DOCUMENT —

● ● ●

On 7/27/25 9:09 AM, Greg Wooledge wrote:
On Sun, Jul 27, 2025 at 07:33:36 -0500, Richard Owlett wrote:
Now I have to relearn how to extract specific content from spreadsheets.
Something I haven't done in close to two decades.
What I usually ended up doing was opening the spreadsheet in Libre Office,
then saving it as a "CSV" (comma-separated values) file. I'm not aware
of any way to do that purely from the command line.
I was thinking along that line.
My first sub-task will be to delete 29 of 37 columns as irrelevant ;}
I've just noticed that LibreOfficeCalc has option to save as a dBase
file - should solve a number of potential problems.
Once you have a CSV file, there are a plethora of tools you can use
to extract pieces of it. CSV is a set of plain text formats with some
punctuation characters serving as field and record delimiters. The
exact punctuation characters in use will vary, so you will need to
examine the file manually at first, to see what you're dealing with.
There are also settings you can use within Libre Office, or whatever
program you used to produce the CSV file, to select your preferred
delimiters.
If you give us the URL of a spreadsheet (or a CSV file) and tell us
precisely what parts of it you want to extract, I'm certain someone
here will be able to cobble together a program to do it, in some
programming language, possibly even one you've already got installed.
A CSV version of the 8 column version of the spreadsheet could likely be
pretty-printed by a half-dozen BASIC DO loops.
All of this will be *significantly* easier than unspecified PDF file
manipulations.

● ● ●

INFORMATION GIVEN —
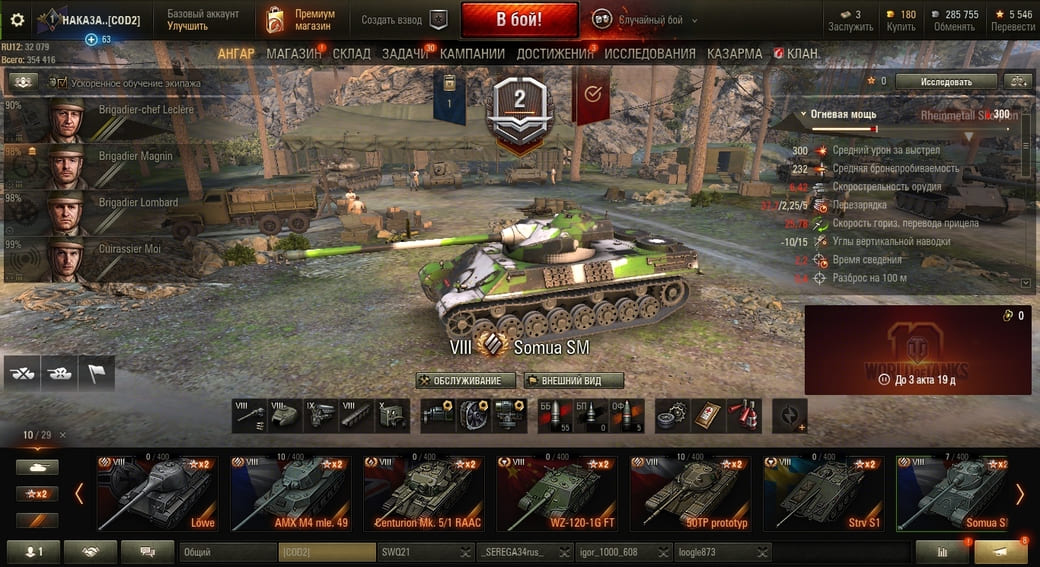Select the Löwe tank in carousel
This screenshot has height=567, width=1040.
point(157,493)
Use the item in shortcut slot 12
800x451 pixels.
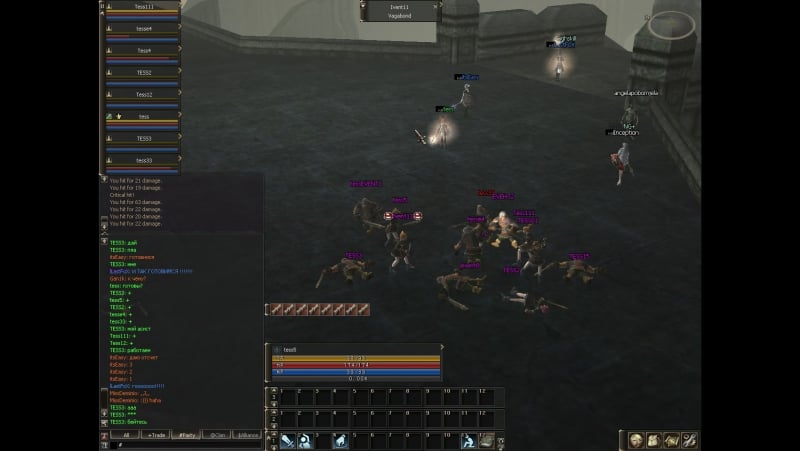click(486, 441)
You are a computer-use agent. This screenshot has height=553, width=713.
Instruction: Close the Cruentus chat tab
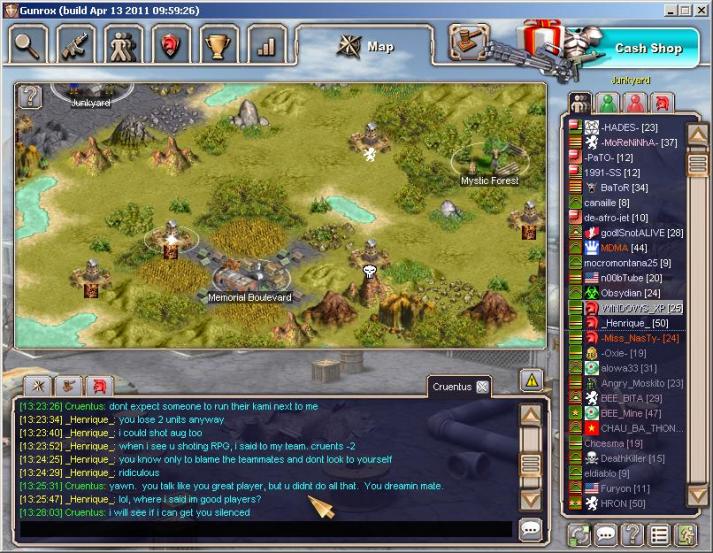click(482, 387)
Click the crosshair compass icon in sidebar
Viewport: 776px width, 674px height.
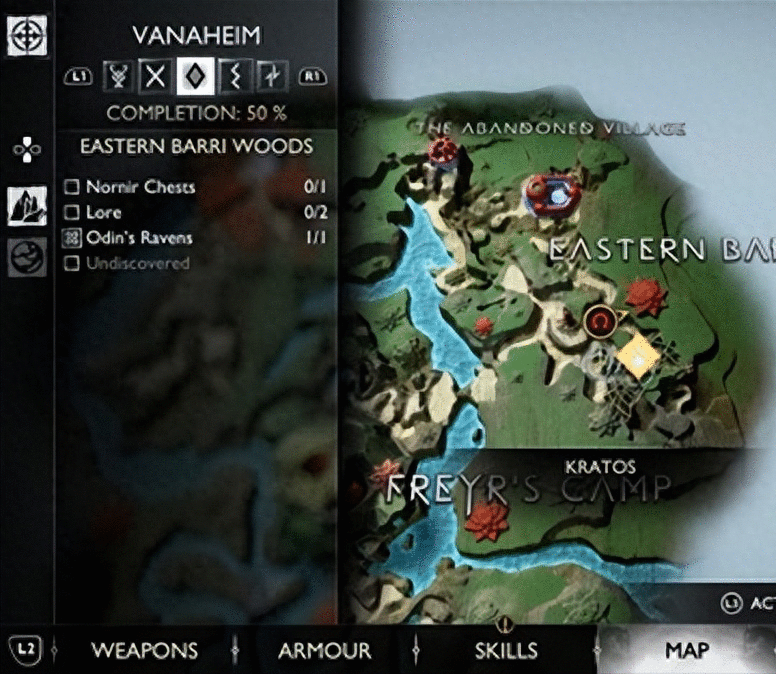(25, 37)
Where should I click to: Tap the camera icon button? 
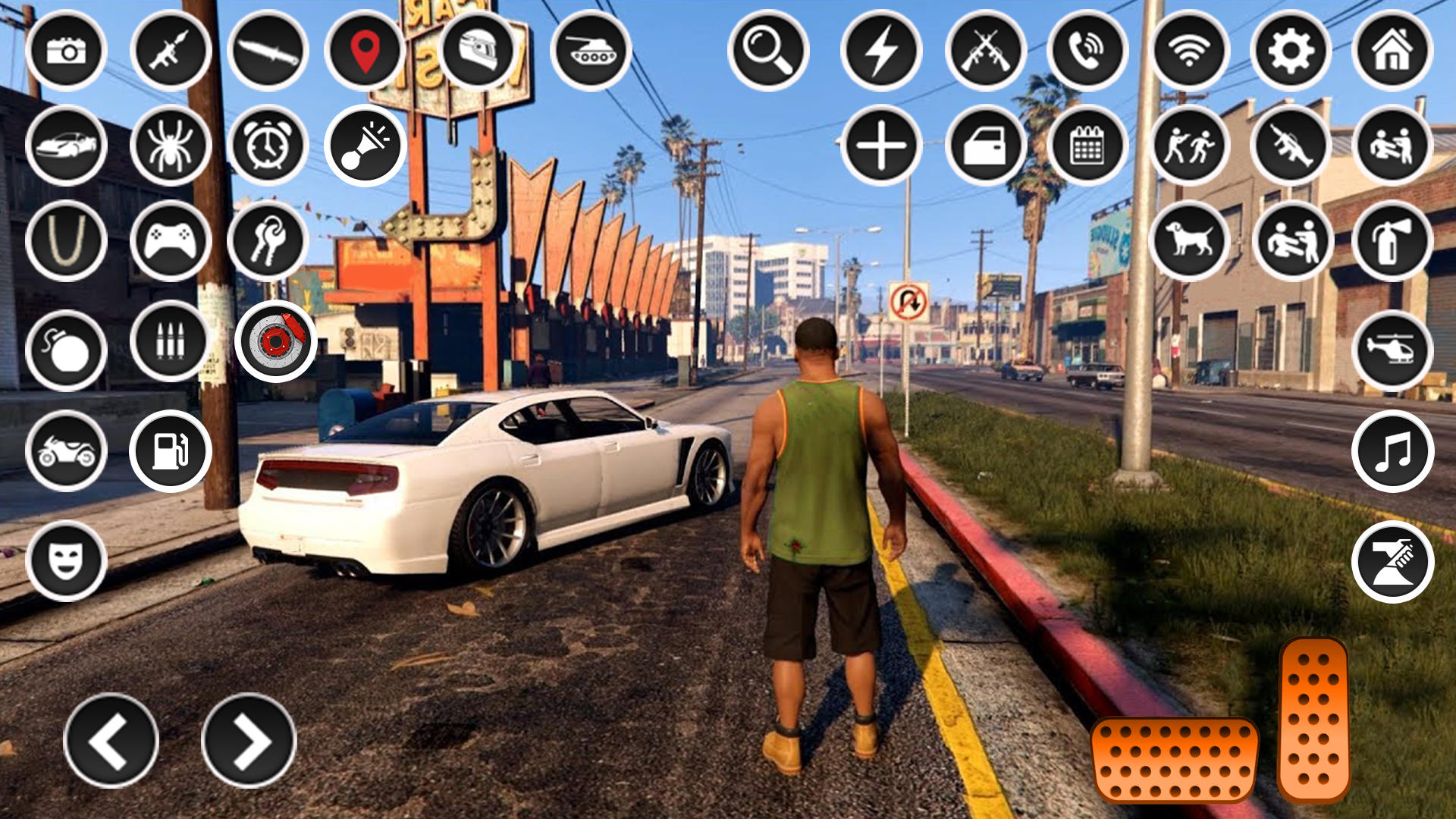[x=66, y=51]
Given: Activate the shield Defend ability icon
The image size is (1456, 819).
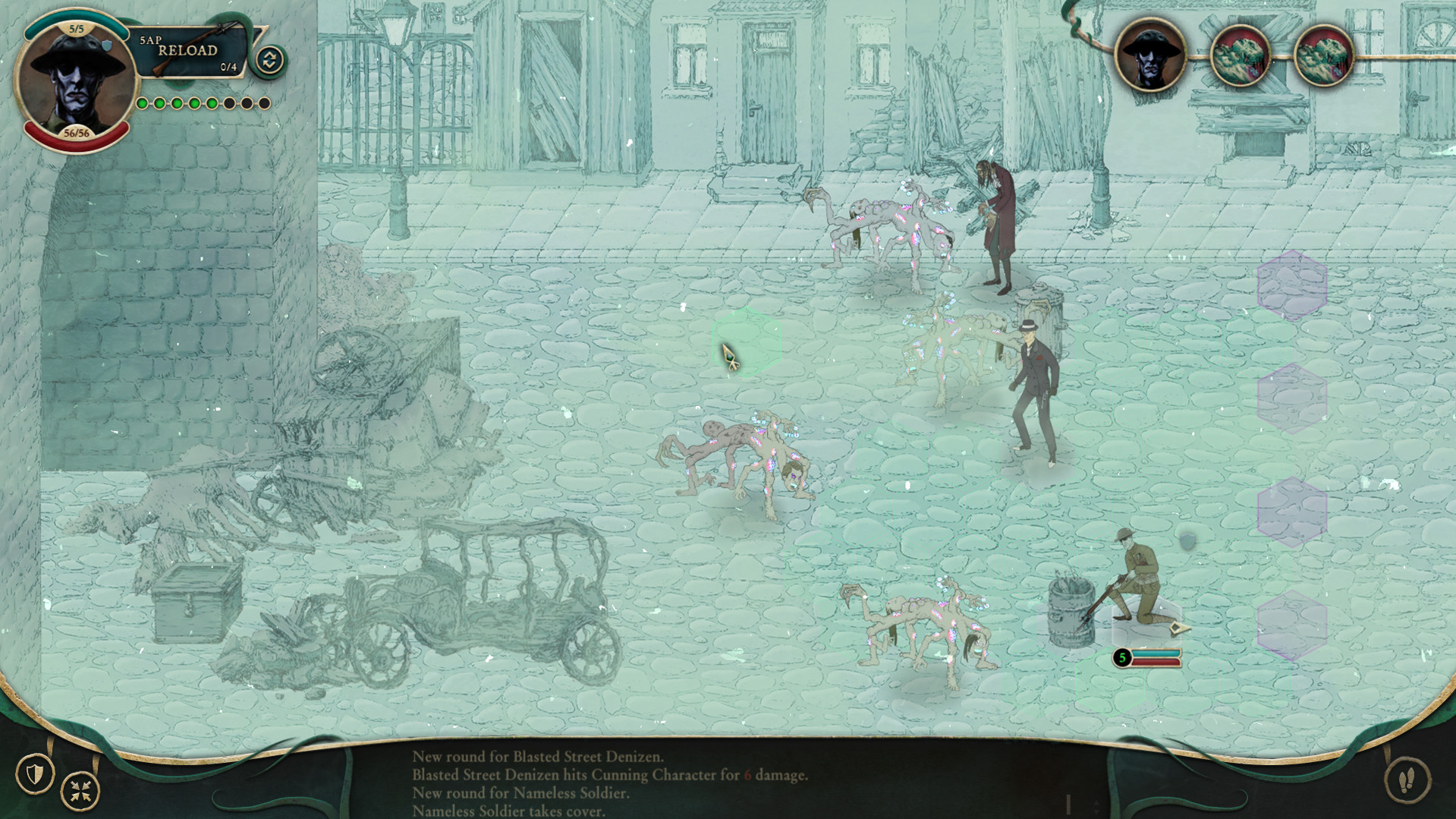Looking at the screenshot, I should click(33, 774).
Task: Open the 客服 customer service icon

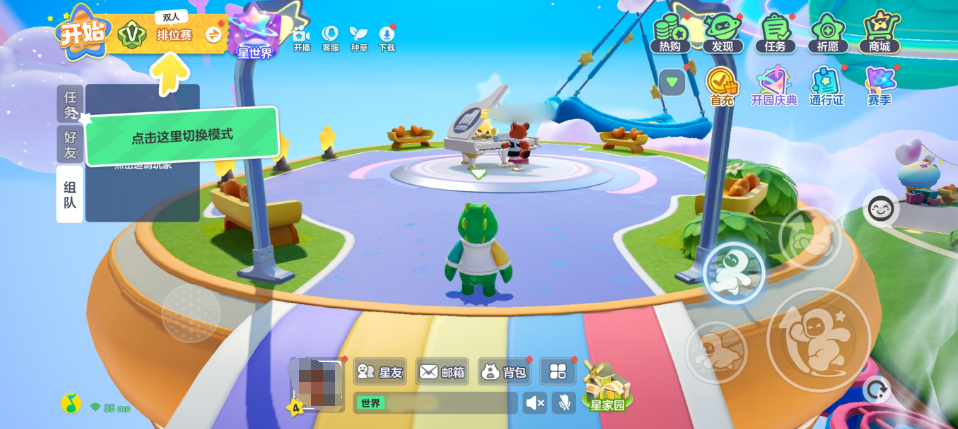Action: click(330, 38)
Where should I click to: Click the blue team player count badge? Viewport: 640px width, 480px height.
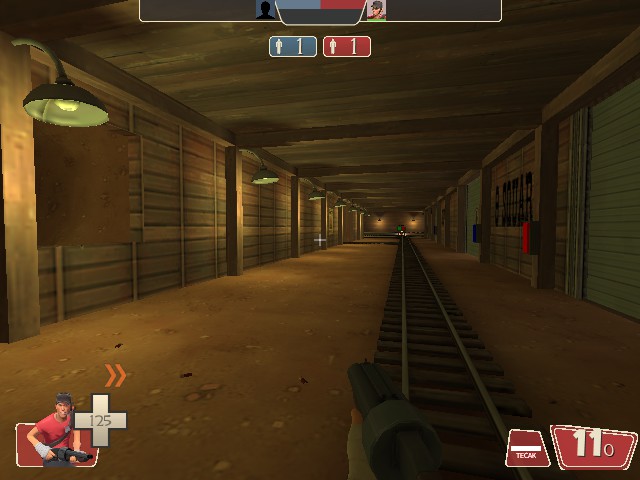(293, 46)
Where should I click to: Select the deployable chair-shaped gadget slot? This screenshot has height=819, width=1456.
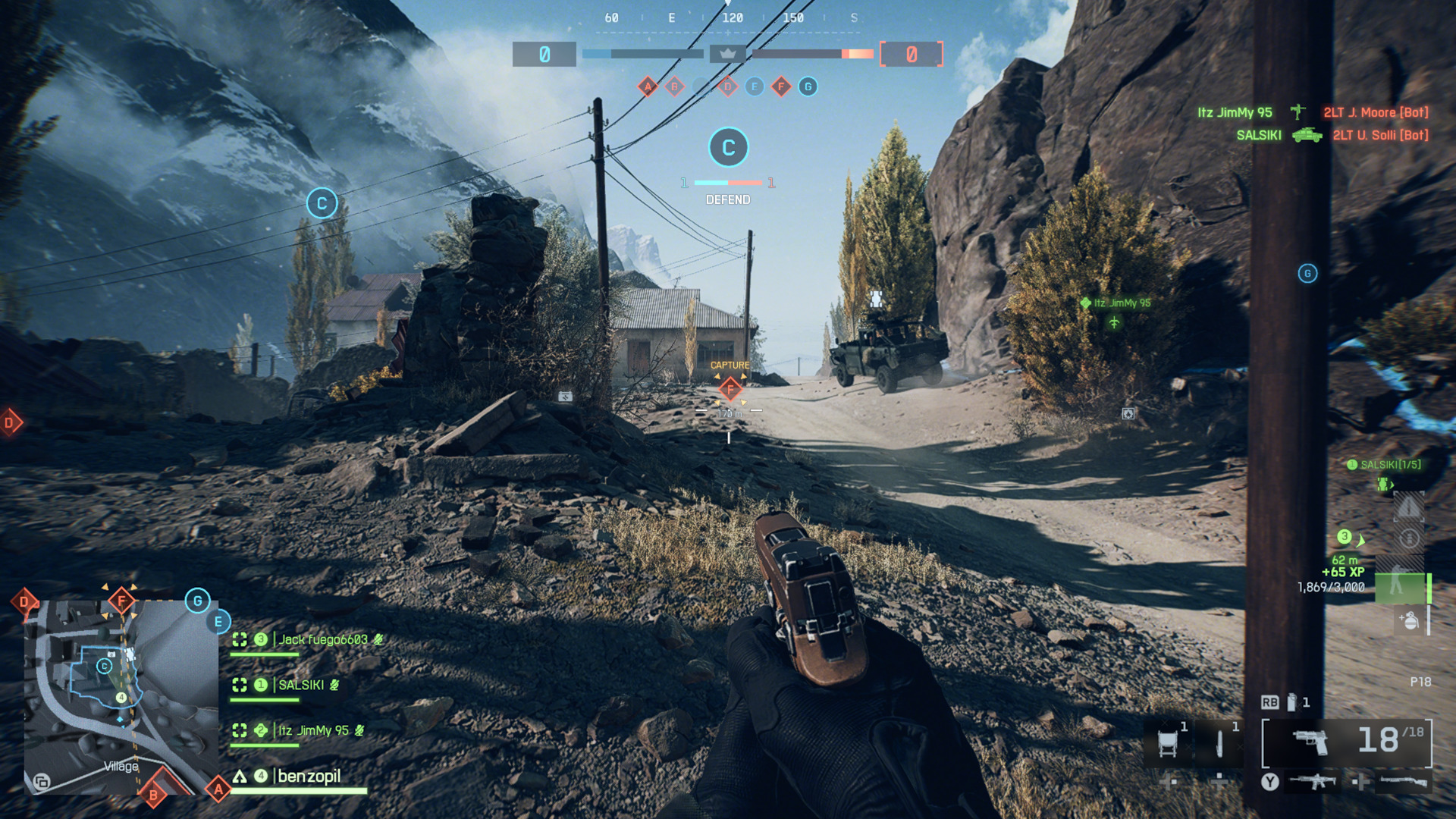click(1168, 743)
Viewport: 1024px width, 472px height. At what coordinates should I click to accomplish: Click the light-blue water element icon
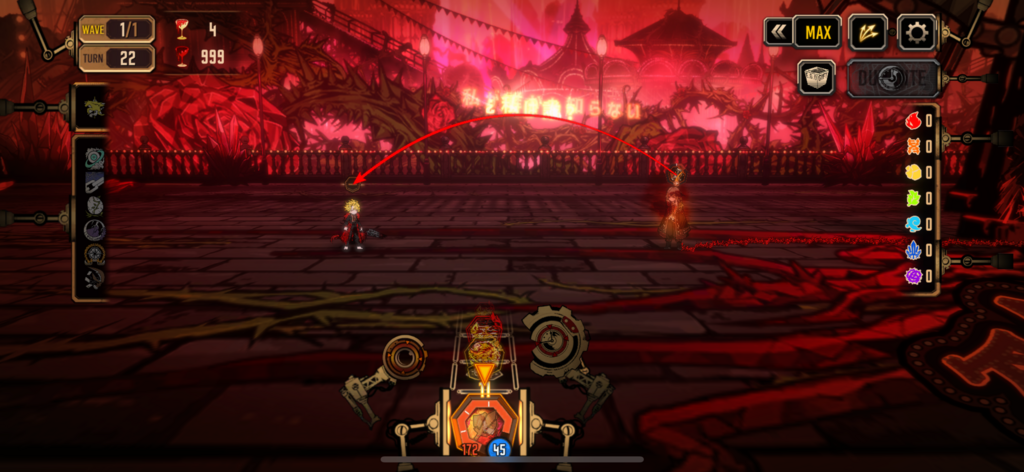point(913,224)
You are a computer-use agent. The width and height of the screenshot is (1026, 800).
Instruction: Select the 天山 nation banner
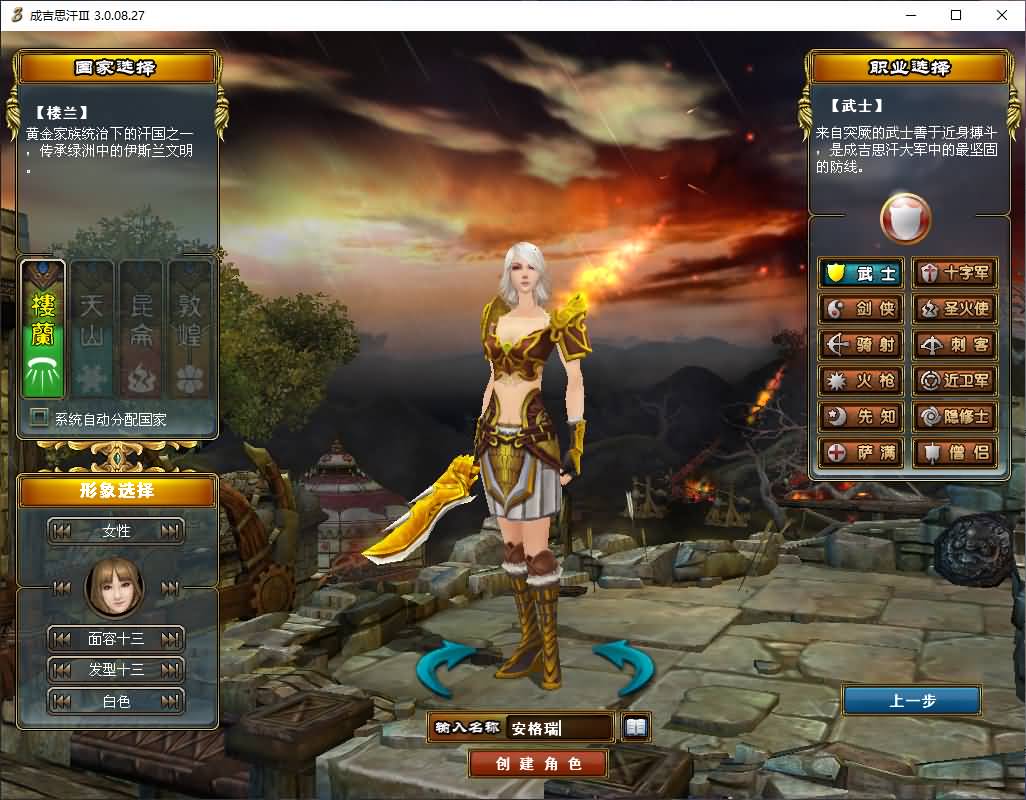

● ● ●

THE PROBLEM — Repeat the message about extracting spreadsheet data between "There are also" and "manipulations.", inclusive, swapping "spreadsheet" for "workbook".

WRITTEN RESPONSE —
There are also settings you can use within Libre Office, or whatever
program you used to produce the CSV file, to select your preferred
delimiters.
If you give us the URL of a workbook (or a CSV file) and tell us
precisely what parts of it you want to extract, I'm certain someone
here will be able to cobble together a program to do it, in some
programming language, possibly even one you've already got installed.
A CSV version of the 8 column version of the workbook could likely be
pretty-printed by a half-dozen BASIC DO loops.
All of this will be *significantly* easier than unspecified PDF file
manipulations.